I cocked my head to the side. Wait. All I have to do is ASK for things I want and I get them? “May I please get Raspberry Fluff?”
“They don’t have any here. We can’t always get what we ask for when we ask for it.”
He reached down with his two-fingered hand and I lovingly grasped onto one of the nubs as we walked silently back to the house.
Later that day I was eating a peanut butter and Raspberry Fluff sandwich at the kitchen counter. My grandfather had called the store and offered to pay the stockboy $25 to drive to the next town over during his lunch break and buy a jar of Raspberry Fluff for his precious little granddaughter.
Often the things that we feel are stripping away our power are merely obstacles and challenges in achieving a greater power. The Rolling Stones were right. You can’t always get what you want.
And that’s ok.
Empowerment isn’t about instant gratification and success. It is about knowing that within us lies a well deeper than the depths of the Earth’s core. A head-first deep dive into the well will give us the strength we need to ask the questions, have the tough conversations, and discover a greater outcome than what we ever could have imagined.

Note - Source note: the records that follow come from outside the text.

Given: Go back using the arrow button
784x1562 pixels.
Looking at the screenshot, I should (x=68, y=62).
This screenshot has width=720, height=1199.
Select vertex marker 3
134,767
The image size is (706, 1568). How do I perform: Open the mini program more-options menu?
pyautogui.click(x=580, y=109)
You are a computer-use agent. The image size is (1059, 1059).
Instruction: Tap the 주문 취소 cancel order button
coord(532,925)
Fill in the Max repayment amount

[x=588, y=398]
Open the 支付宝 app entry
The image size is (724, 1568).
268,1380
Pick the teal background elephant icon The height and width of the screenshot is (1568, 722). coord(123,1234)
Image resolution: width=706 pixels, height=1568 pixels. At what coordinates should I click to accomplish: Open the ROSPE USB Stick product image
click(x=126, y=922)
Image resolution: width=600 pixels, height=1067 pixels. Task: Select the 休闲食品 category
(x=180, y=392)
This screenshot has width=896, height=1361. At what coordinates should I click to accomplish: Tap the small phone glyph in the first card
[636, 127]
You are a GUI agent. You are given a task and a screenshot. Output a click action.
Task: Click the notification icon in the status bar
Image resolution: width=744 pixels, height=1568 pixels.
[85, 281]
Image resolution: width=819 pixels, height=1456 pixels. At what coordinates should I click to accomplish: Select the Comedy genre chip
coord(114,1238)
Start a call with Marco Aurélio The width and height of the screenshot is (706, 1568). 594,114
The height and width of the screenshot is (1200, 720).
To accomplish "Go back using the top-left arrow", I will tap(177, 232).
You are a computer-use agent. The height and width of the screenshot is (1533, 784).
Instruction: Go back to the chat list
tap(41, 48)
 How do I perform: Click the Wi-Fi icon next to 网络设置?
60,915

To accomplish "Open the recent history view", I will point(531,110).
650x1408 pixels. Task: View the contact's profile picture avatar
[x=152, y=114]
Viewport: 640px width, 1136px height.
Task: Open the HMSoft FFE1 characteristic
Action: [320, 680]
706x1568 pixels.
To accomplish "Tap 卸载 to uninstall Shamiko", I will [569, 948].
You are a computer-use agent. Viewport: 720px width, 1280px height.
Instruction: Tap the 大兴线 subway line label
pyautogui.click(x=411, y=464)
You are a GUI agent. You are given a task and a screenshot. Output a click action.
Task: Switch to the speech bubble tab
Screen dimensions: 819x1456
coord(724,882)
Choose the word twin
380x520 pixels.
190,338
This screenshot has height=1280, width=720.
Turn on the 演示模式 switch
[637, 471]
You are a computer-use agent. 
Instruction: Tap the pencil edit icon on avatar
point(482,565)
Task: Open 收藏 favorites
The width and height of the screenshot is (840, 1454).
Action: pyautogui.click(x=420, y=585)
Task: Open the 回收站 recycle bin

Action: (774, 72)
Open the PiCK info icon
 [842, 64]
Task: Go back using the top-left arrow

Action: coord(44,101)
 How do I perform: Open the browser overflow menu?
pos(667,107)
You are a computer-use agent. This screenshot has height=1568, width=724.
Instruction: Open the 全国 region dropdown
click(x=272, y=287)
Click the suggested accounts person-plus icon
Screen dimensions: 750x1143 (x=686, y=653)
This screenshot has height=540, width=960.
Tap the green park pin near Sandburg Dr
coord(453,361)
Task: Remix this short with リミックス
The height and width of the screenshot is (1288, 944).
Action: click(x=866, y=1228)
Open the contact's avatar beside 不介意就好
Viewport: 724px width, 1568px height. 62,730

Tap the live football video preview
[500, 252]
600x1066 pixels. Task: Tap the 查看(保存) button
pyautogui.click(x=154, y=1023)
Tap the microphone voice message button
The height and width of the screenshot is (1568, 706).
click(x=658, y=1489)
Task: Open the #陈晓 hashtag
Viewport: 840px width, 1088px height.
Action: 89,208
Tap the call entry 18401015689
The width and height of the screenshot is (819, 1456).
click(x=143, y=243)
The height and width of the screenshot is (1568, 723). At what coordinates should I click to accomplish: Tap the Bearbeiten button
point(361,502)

We get what we need instead.
Inevitably I will pick myself up, dust myself off, set my sights on the horizon, and forge on.
Beside every valley there grows a peak.
Elisa Doucette is a freelance writer & editor who travels the globe creating compelling content and looking for irresistible stories to tell while making words sexy. You can find out more about her writing and editing at ElisaDoucette.com or stalk chatter with her on Twitter.
So many personal development conversations revolve around empowerment. But there are so many definitions of it. I think there are two main categories:
Some people define it, as you have here, as being more about your inner feeling.
Other people define it more practically, as actually have the power to make certain things come about regardless of how you feel about it.
Which definition we are living by will make a big difference.
Angela Wheeler says
Elisa, this is such a good reminder: Often the things that we feel are stripping away our power are merely obstacles and challenges in achieving a greater power.
It’s difficult to stay on the path you want to be on at times. Life throws all kinds of twists and turns our way. It really is beautiful to see the confidence and empowerment that can be gained when you set your sights, pick yourself up, and keep moving.